Ketika dua hal itu terpisah, fenomena
seperti Habib Rizieq, ataupun habib satunya lagi yang sedang hit sekarang (karena
mengatakan Jokowi lagi mens), sangat mungkin bisa terjadi. Karena tidak
terjadinya integrasi diri atas nama agama dan ilmu pengetahuan, sebagaimana
tutur Mbah Kyai Einstein. Mereka, dan yang sejenis itu, bukan manusia genah
diri.
Tidak relevan menautkan “kualitas
diri” seseorang dengan keturunan siapa. Itu pernyataan yang dalam konsep reliji
sama halnya merendahkan Sang Maha Pencipta. Semua makhluk diberi dan
mendapatkan modal serta kesempatan sama, yakni bagaimana bergelut dengan
kenyataan-kenyataan sekitarnya.
Jika tidak ada integrasi antara
agama dan politik, maka yang terjadi hanyalah klaim-klaim yang susah untuk
dikonfirmasikan, di-check kebenarannya (juga seberapa besar hoaxnya). Misal
banjir suatu wilayah adalah musibah, mengatasinya? Dengan berdoa atau shalat.
Atau seperti pernah dikatakan Amien Rais, isyarat langit jelas, bahwa Prabowo
adalah presiden!
Di situ agama dieksploitasi,
dipolitisasi, dikapitalisasi, agar orang percaya dan tidak menudingnya sebagai
manusia bodoh, yang sedang menutupi ketidakmampuan, atau tak bertanggungjawab
dalam mengatasi masalah yang diamanatkan (rakyat) padanya. Sementara manusia
(yang tak mengetahui agama), gampang gemetaran diancam; Kalau nggak nurut
(agama) neraka hukumannya!
Maka wajar banyak korupsi ayat
agama, dibohongi pakai ayat, agar umat tidak protes. Nurut saja. Dari sisi
itulah, maka kita bisa membedakan dengan mudah, ulama baik dan ulama buruk,
sebagaimana Imam Ghazali mengajari kita untuk bisa membedakan ulama yang
sejati dan palsu. Karena bagaimana mungkin ulama sebagai ahli agama, sebagai
penerus ajaran nabi, justeru menebarkan kebencian? Mulutnya mudah menghujat
sana-sini-situ? Menyampaikan dakwah dengan bahasa yang kasar? Itu ajaran nabi?
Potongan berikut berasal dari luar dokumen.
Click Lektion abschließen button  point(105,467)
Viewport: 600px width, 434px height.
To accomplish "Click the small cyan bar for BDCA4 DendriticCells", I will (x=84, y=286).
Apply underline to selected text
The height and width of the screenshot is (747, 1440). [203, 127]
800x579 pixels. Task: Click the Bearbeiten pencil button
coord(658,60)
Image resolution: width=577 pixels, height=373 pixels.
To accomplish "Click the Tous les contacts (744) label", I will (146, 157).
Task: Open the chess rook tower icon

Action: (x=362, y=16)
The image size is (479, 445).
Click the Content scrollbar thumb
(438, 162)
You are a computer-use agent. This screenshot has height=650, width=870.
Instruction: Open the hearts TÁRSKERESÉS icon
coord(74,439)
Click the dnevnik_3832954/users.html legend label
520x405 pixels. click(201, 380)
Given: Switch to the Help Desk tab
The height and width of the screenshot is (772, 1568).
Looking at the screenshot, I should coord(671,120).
Bagi Gus Dur, kyai dan presiden kita
dulu; “Agama mengajarkan pesan-pesan damai dan ekstremis memutarbalikannya.” Sesuatu
yang sangat sederhana untuk melihat seseorang itu membawa pesan kedamaian atau kekacauan. Karena, menurut Dalai
Lama XIV, my religion is very simple. My religion is kindness. Agama saya
sangat sederhana. Agama saya adalah kebaikan. Feminis kita, Kartini (1879 – 1904),
ngendika; Agama memang menjauhkan kita dari dosa, tapi berapa
banyak dosa yang kita lakukan atas nama agama?
Berapa banyak coba? Lagian, negeri
ini, Republik Indonesia, bukanlah milik suatu golongan, bukan milik suatu
agama, sebagaimana kata Sukarno pada 1 Juni 1945 yang kemudian ditetapkan
sebagai dasar negara kita. “Negeri kita bukan milik suatu kelompok etnis, bukan
juga milik suatu adat-istiadat tertentu, tapi milik kita semua dari Sabang
sampai Merauke!” demikian pidato Bung Karno dalam merumuskan apa yang kemudian
disebut sebagai Pancasila itu.
Jika sekarang ada kelompok yang
ingin ganti presiden (kata teman saya istilah ‘ganti presiden’ itu merujuk pada
preferensi ‘hisbut tahrir’, yang artinya bukan sekedar ganti pemimpin, tetapi
ganti sistem), yang ingin mengganti Pancasila dengan faham kilafiyah. Maukah
kita kembali ke sistem di mana rakyat akan diperbudak dan diperbodoh, oleh
elite politik yang tidak (bisa dan) boleh dikontrol karena mereka (mendaku)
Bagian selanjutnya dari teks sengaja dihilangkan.